Закончилась январская операция на Нарай. Операция, ставшая последней для семнадцати парней из первой роты… Мы вернулись в бригаду, и всё пошло своим чередом. Подъёмы, построения, строевая, стрельбы, наряды, уголь, дрова, снег… Опять докапывается по поводу и без повода замполит, опять идиотский запрет в течение дня даже садиться на койку, опять опостылевшие консервы и сечка с салом, которую есть нам уже давно «не положено». Опять вечные кошки-мышки между замполитом и «шнурами», отправленными на пекарню за хлебом и жарящими в укрытии за палаткой картошку. Обычная жизнь 2-й парашютно-десантной роты. От которой хочется как можно быстрее снова свалить «на войну». Обычная жизнь обычной воинской части. Как будто и нет никакой войны…
Но она рядом. И даже в бригаде нет-нет, да и напоминает о себе.
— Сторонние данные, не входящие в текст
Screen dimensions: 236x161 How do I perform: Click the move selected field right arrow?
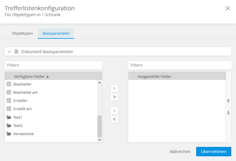(114, 88)
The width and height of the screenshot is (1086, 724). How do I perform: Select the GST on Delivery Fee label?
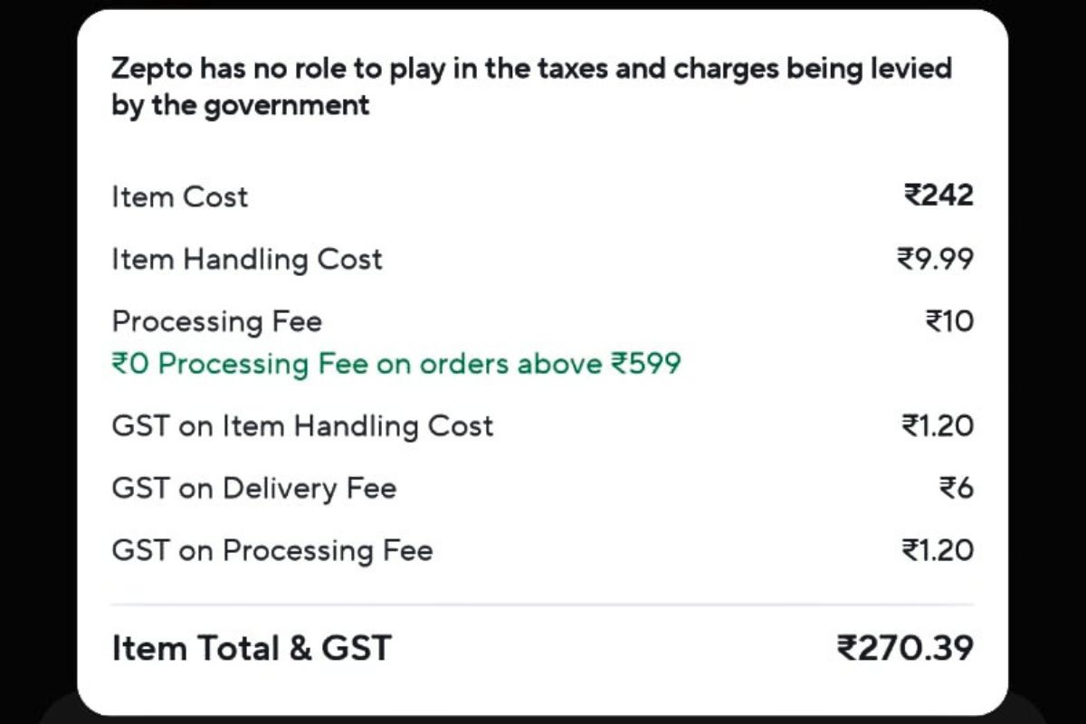(253, 489)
«Градами» из артдивизиона, периодически с завыванием улетающими куда-то за Гардез, вспышки, от которых где-то там, далеко, оставляют только догадываться, уцелело ли там хоть что-то живое… Духовскими РС-ами и минами, прилетающими порой со стороны Гардеза и окрестностей, от которых предполагается бежать в укрытие за палаткой, но никто и не думает этого делать… И пустующими кроватями в палатках первой роты, заправленными «по-белому», с лежащими на них беретами. В этих беретах уже некому ехать на дембель. На этих койках некому спать. Эти парни не вернулись с Нарая.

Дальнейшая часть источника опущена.